PAGE EXTRACT
====

If a measure $\mu$ is less than a measure $\nu$ on a generating $\pi$-system, can we conclude that $\mu \leq \nu$? Let $\mu$, $\nu$ be finite measures on the non-degenerate compact interval $[a, b] \subseteq \mathbb{R}$ provided with the Borel $\sigma$-algebra. It is well-known that if $\mu(B) = \nu(B)$ for every Borel set $B$ belonging to a $\pi$-system that generates $\mathcal{B}([a, b])$ and that includes $[a, b]$, then $\mu = \nu$. Is the same true if the equality is replaced by an inequality? In other words, suppose $\mu(B) \leq \nu(B)$ for every Borel set $B$ belonging to a $\pi$-system that generates $\mathcal{B}([a, b])$ and that includes $[a, b]$. Is it the case that $\mu \leq \nu$?
 A: Just to elaborate a bit. First of all, the above example of Conrado works perfectly, but perhaps the following one is a bit easier to memorize, and it may clearly deliver the main idea that Conrado formulated in the last message of his answer.
Let $\Omega = \{a,b\}$ and $\mathcal C = (\{a\}, \Omega)$, then $\mathcal C$ is a $\pi$-system that generates $2^\Omega$. Define $\mu = (1,0)$ and $\nu = (0,1)$. Obviously, $\mu \geq \nu$ on $\mathcal C$, but it's not true that $\mu\geq \nu$ on $2^\Omega$.

====

REQUIREMENT 1
In the measure thread, which two measures does the answer define in its example?
REQUIREMENT 2
Why does the answer in the measure thread give its own example even though Conrado's example works? Explain in one to three sentences.
REQUIREMENT 3
Copy the passage of the measure thread starting at "If a measure" and ending at "case that $\mu \leq \nu$?".

====

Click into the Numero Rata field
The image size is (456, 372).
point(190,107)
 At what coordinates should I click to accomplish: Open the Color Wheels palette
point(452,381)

====

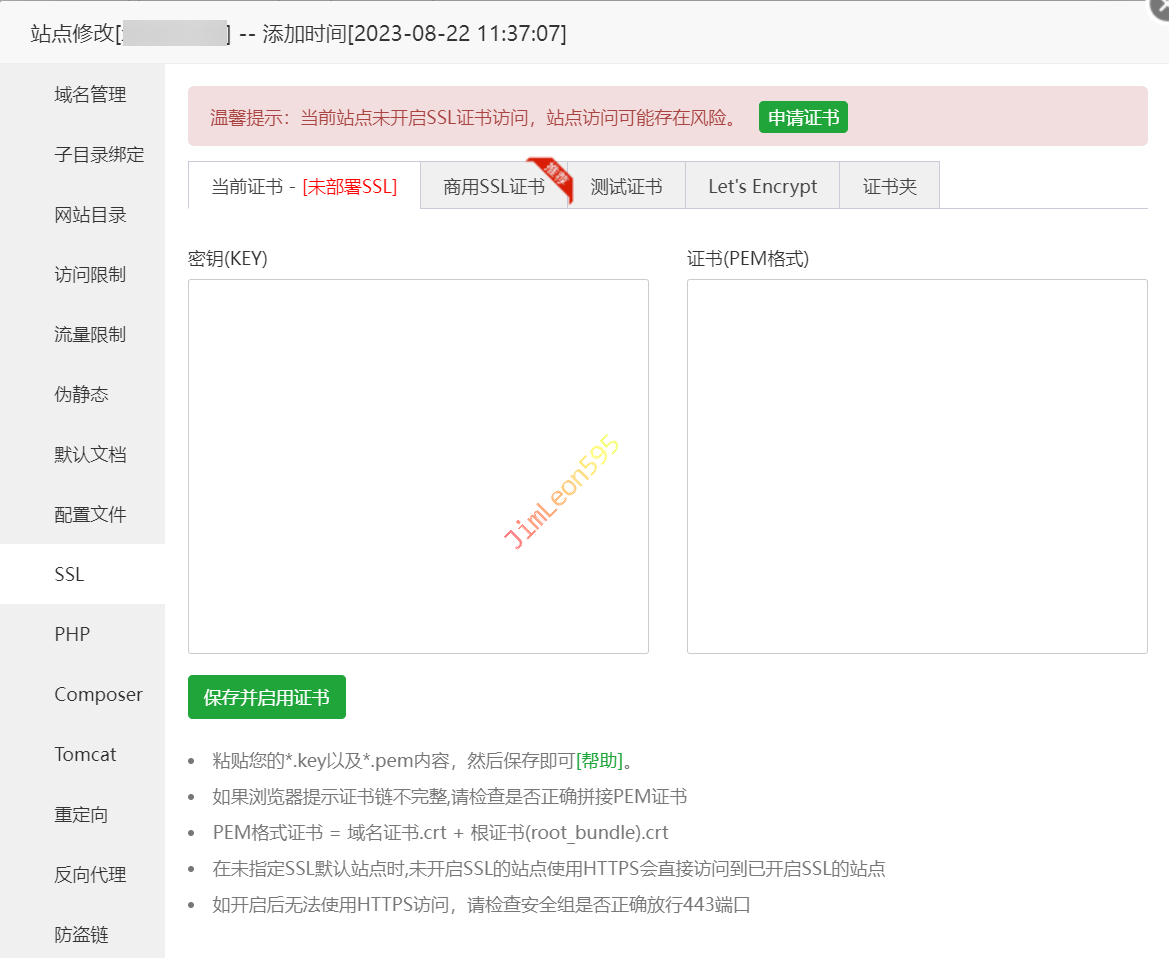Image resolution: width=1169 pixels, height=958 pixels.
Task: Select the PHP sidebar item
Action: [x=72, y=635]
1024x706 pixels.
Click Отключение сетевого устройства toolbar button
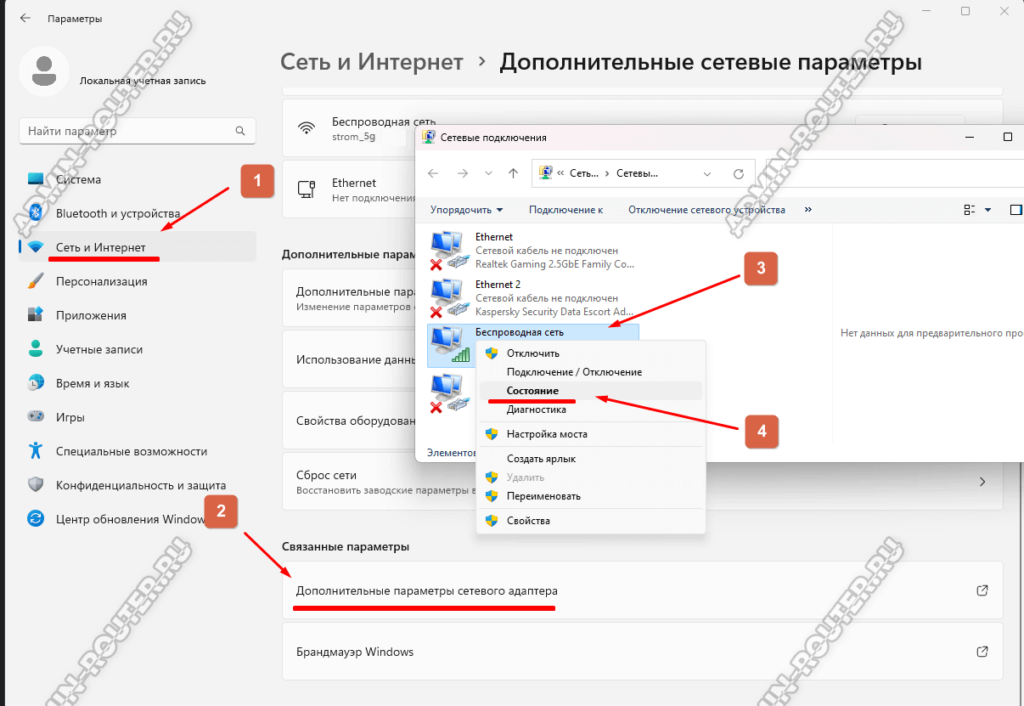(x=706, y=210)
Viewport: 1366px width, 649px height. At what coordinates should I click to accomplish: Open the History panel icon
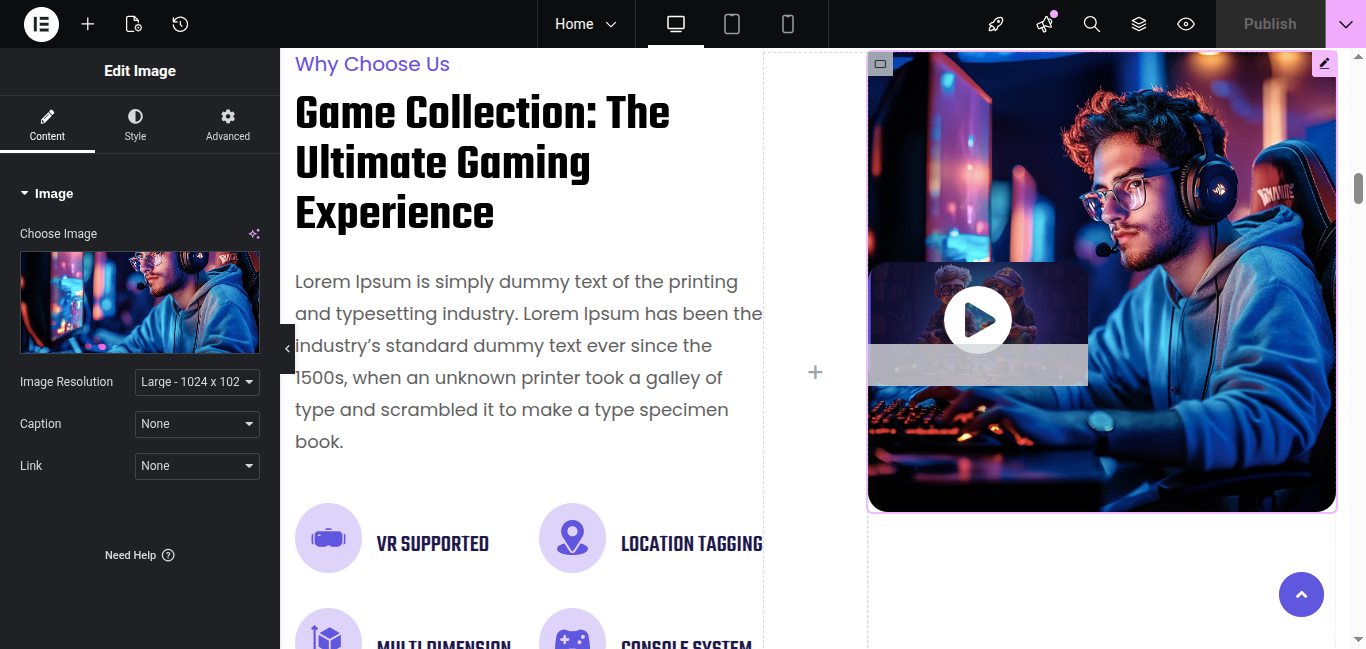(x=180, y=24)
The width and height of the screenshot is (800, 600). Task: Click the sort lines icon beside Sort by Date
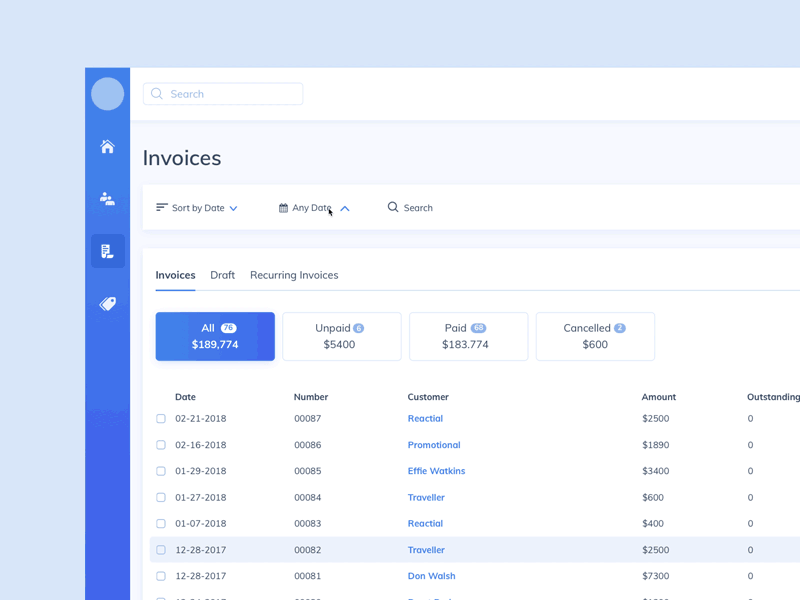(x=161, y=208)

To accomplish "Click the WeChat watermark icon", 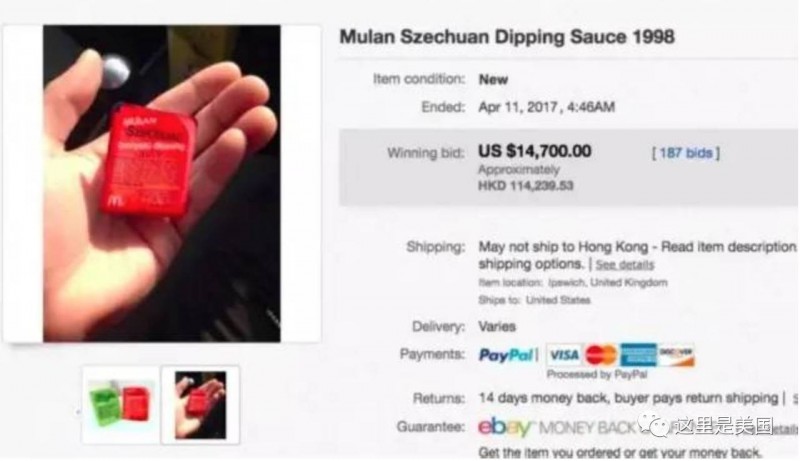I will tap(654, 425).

====

COMPLETE OUTPUT 1
$\mu = (1,0)$ and $\nu = (0,1)$.

COMPLETE OUTPUT 2
The answerer thinks the new example may be a bit easier to memorize. It may also clearly deliver the main idea that Conrado formulated in the last message of his answer.

COMPLETE OUTPUT 3
If a measure $\mu$ is less than a measure $\nu$ on a generating $\pi$-system, can we conclude that $\mu \leq \nu$? Let $\mu$, $\nu$ be finite measures on the non-degenerate compact interval $[a, b] \subseteq \mathbb{R}$ provided with the Borel $\sigma$-algebra. It is well-known that if $\mu(B) = \nu(B)$ for every Borel set $B$ belonging to a $\pi$-system that generates $\mathcal{B}([a, b])$ and that includes $[a, b]$, then $\mu = \nu$. Is the same true if the equality is replaced by an inequality? In other words, suppose $\mu(B) \leq \nu(B)$ for every Borel set $B$ belonging to a $\pi$-system that generates $\mathcal{B}([a, b])$ and that includes $[a, b]$. Is it the case that $\mu \leq \nu$?